— begin TEXT PROVIDED —
2

I am using the following code for parsing of small xml files and it is working successfully. But when I parse huge data files I am getting a stack overflow error. So, I decided to convert this method into an iterative style. Initially when writing this method, I created the logic and wrote it successfully though when converting to an iterative style I've become completely lost and I'm not getting the required output. This is my recursive code:

private void xmlParsing(Node node,int indent) throws IOException {
    if (node.hasChildNodes()) {
        Node firstChild=node.getFirstChild();
        xmlParsing(firstChild,indent+1);
    } else {
        System.out.println(node.getNodeName()+":"+node.getNodeValue()+":"+indent);
    }
    Node nextNode=node.getNextSibling();
    if (nextNode!=null) {
        xmlParsing(nextNode,indent);
    }
}

Can someone please help me to convert this to iterative function that will perform this logic under single function? I hope I have made a clear request.

My full code:

package sample;

import java.io.BufferedWriter;
import java.io.File;
import java.io.FileWriter;
import java.io.IOException;

import javax.xml.parsers.DocumentBuilderFactory;
import javax.xml.parsers.ParserConfigurationException;

import org.w3c.dom.DOMException;
import org.w3c.dom.Document;
import org.w3c.dom.Node;
import org.w3c.dom.NodeList;
import org.xml.sax.SAXException;

public class NewTestClass {

    private Document doc = null;

    public NewTestClass() {
        BufferedWriter br=null;
        try {
            doc = parserXML(new File("debug.xml"));

            br=new BufferedWriter(new FileWriter("xmldata.txt"));
            xmlParsing(doc, 0,br);
        } catch(Exception error) {
            error.printStackTrace();
        } finally {
            try {
                br.flush();
                br.close();
            } catch (IOException e) {
                // TODO Auto-generated catch block
                e.printStackTrace();
            }
        }
    }
    private void xmlParsing(Node node,int indent,BufferedWriter br) throws IOException {
        if (node.hasChildNodes()) {
            Node firstChild=node.getFirstChild();
            xmlParsing(firstChild,indent+1,br);
        } else {

            br.write(node.getNodeName()+":"+node.getNodeValue()+":"+indent);
            br.newLine();
        }
        Node nextNode=node.getNextSibling();
        if (nextNode!=null) {
            xmlParsing(nextNode,indent,br);
        }
    }

    public Document parserXML(File file) throws SAXException, IOException, ParserConfigurationException
    {
        return DocumentBuilderFactory.newInstance().newDocumentBuilder().parse(file);
    }

    public static void main(String[] args)
— end TEXT PROVIDED —
INSTRUCTIONS FOR THE TASK: Shorten the paragraph of the XML parsing post that begins "I am using the following code" while keeping its main facts.
— begin DATA LINES —
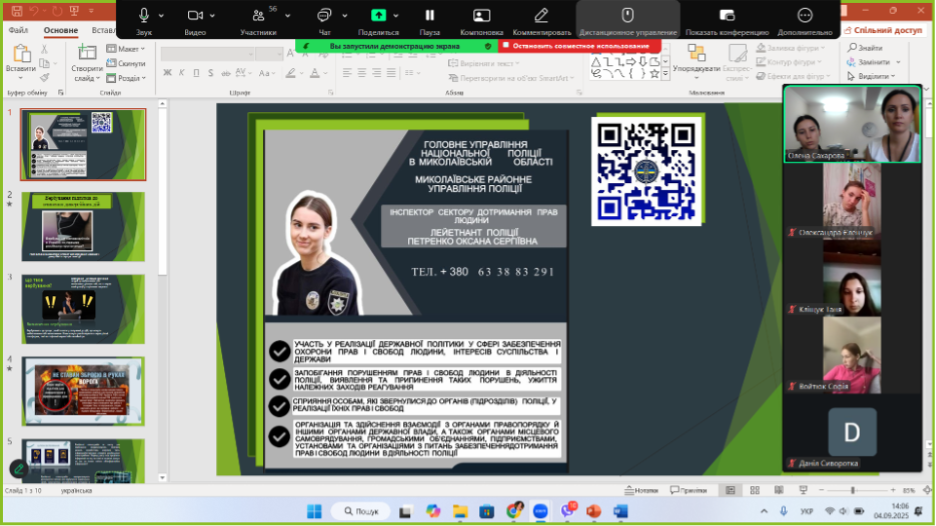Select the Основне ribbon tab
Screen dimensions: 936x526
click(x=61, y=30)
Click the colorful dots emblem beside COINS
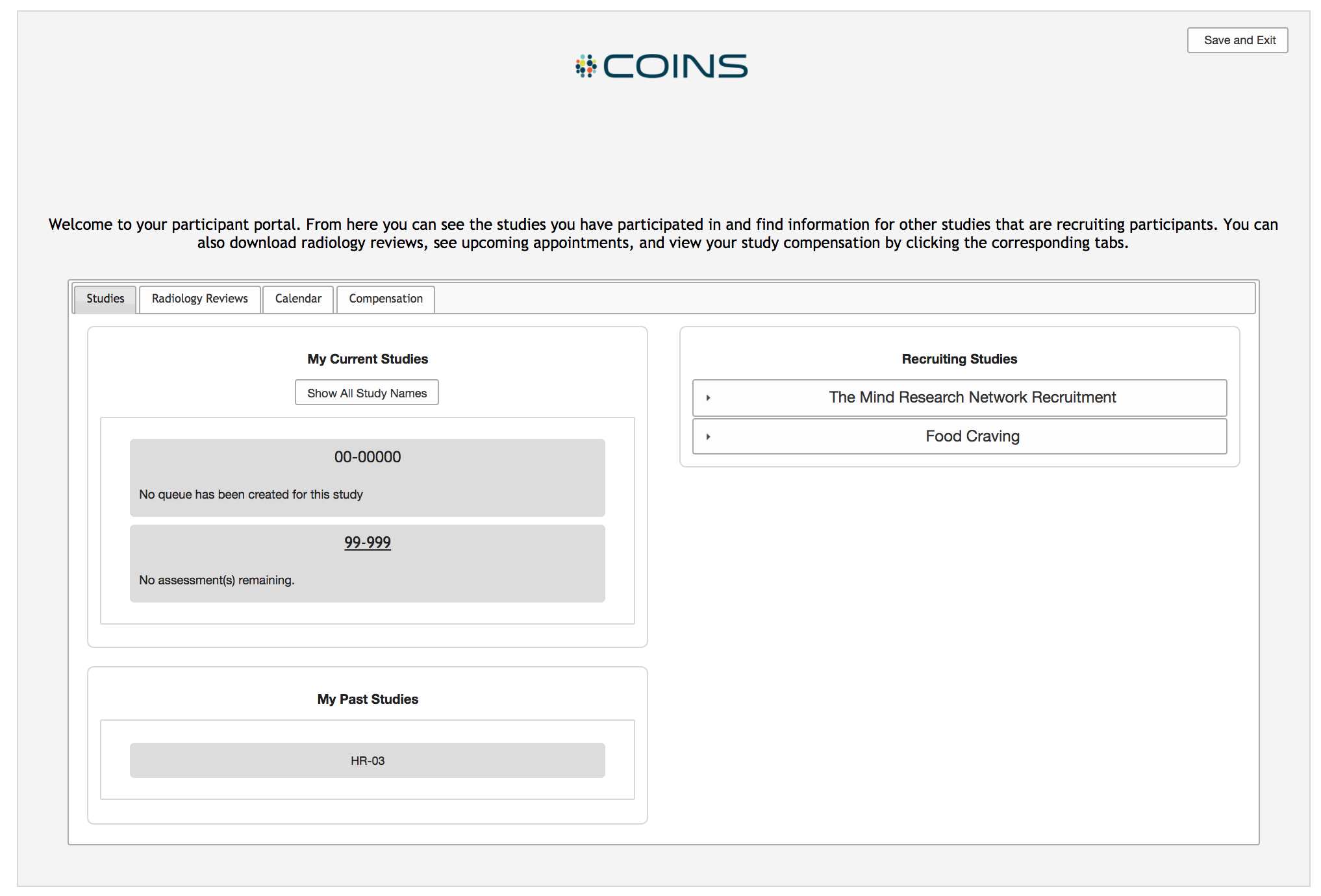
— end DATA LINES —
SOLUTION FOR THIS PROBLEM: The code parses small XML files successfully but throws a stack overflow error on huge data files. The fix attempted is converting the method to an iterative style. The recursive logic was written without trouble, but the iterative conversion has gone badly and does not give the required output. The recursive code is shown next.